Beth Johnson, senior industry specialist and global hair care technology leader for Dow Corning Corp., is researching ways to use silicones to provide color retention and strengthening properties to hair.

“The trends that are in skin care carry over to hair care,” said Johnson. “Aging hair is drier and wiry. Silicones provide more protection to hair that is losing its strength.” Johnson and fellow researchers chose to test the efficacy of silicones on enhancing hair strength. According to Johnson, amino functional silicones are able to strengthen hair by forming a film along the fiber shaft, essentially sealing in the cuticles. It is hypothesized that the film can provide protection to hair, sealing the hair cuticle, helping prevent moisture penetration into and out of the hair cortex to maintain an optimal moisture level for hair strength.

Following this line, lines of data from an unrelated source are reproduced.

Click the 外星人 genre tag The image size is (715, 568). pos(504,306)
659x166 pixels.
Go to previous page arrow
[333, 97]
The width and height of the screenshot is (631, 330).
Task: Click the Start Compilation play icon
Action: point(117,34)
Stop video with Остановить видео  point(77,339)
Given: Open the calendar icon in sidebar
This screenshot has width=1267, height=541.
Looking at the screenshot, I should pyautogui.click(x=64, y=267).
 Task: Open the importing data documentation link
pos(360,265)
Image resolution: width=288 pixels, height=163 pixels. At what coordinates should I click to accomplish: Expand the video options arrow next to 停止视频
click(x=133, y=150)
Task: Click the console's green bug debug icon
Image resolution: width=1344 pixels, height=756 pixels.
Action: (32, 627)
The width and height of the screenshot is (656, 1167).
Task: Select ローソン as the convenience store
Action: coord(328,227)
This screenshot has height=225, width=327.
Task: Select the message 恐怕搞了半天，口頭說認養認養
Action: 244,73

“Amino silicones have a benefit in enhancing hair strength. The amino silicones have a better deposition on hair [than other silicones], so they can better bind to damaged hair,” said Johnson.

The amino silicones were formulated into dilute leave-on and rinse-off conditioners for its ability to seal in moisture. “If the hair is properly conditioned, less damage is being done to it.

Although silicones provide a film to the hair, according to Johnson, they do not build up, which is a significant concern for consumers. Members of Johnson’s research team conducted studies in which hair treated with amino silicones were washed a number of times. “We have shown through different amounts of washing that the silicone does wash off,” said Johnson.

Increasing hair strength can only mean good things to come in terms of hair aging. Johnson’s researchers have recently launched a program that demonstrates the benefits of silicones in enhancing hair strength using single fiber testing, whereby a single fiber of hair is mounted and elongated using tensile measurement.

More consumers are coloring their hair, according to Johnson, and formulators must provide products that ensure long-lasting color. “Hair colorants are known to damage the hair cuticle and leave hair brittle, dull and dry, so consumers seek specialized treatments to maintain healthy colored hair,” Added Johnson. Specialized hair care products, therefore, have been designed specifically for hair treated with permanent colorants.

Studies by Johnson’s team have demonstrated that amino functional silicones enhance hair strength and aid in color retention when incorporated into permanent hair colorants or rinse-off conditioners.

The future of silicones involves branching into other arenas of hair care, according to Johnson. “[The silicone industry] is getting into the styling market. It is developing new methods to see if silicones can provide body and volume,” said Johnson. One thing is for sure, the silicone industry will continue as it has for many years because it continues to reinvent itself, thereby maintaining its youth.